TASK GOAL
Copy out each line of the data below in which the string "computer" appears.

DATA LISTING
# # # # #
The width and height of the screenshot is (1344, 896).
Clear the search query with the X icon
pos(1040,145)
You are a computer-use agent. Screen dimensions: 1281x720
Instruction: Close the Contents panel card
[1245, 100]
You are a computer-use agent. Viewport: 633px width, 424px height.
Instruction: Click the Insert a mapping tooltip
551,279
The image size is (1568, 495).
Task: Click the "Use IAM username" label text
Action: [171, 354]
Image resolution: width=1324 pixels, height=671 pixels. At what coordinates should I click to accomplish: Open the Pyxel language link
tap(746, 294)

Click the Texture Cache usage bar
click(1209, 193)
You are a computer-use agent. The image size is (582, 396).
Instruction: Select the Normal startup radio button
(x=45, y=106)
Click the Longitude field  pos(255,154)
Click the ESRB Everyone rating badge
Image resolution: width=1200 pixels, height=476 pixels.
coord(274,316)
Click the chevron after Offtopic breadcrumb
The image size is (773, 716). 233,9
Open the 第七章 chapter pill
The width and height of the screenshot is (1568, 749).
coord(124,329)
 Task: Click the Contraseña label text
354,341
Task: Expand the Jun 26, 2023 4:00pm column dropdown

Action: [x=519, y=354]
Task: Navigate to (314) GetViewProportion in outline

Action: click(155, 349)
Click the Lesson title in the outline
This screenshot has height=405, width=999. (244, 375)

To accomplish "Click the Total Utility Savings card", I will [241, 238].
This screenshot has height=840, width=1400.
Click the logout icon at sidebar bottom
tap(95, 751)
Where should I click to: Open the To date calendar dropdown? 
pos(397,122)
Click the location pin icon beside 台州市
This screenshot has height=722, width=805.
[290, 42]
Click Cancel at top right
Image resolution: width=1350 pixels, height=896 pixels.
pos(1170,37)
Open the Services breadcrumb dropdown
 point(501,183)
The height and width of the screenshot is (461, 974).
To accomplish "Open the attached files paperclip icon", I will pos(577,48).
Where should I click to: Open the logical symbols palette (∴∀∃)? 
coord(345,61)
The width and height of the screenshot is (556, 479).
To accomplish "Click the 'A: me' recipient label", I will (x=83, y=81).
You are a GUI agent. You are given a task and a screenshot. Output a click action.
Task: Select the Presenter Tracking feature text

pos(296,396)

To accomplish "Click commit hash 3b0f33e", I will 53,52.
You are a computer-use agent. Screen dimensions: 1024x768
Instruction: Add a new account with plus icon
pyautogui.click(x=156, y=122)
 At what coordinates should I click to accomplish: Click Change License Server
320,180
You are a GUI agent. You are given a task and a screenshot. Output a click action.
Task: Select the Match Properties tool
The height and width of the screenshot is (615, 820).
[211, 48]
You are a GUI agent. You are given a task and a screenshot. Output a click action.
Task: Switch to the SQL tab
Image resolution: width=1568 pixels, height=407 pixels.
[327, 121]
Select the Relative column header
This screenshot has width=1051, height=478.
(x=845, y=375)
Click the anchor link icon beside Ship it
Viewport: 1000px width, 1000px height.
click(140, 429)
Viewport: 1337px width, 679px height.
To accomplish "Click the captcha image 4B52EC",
# # # # #
SOLUTION
You are a computer-use agent. Screen dimensions: 1281x720
You are a computer-use agent. Viewport: 633px width, 424px height.
You are a computer-use agent. The image size is (582, 396).
You are a computer-use agent. Screen dimensions: 1024x768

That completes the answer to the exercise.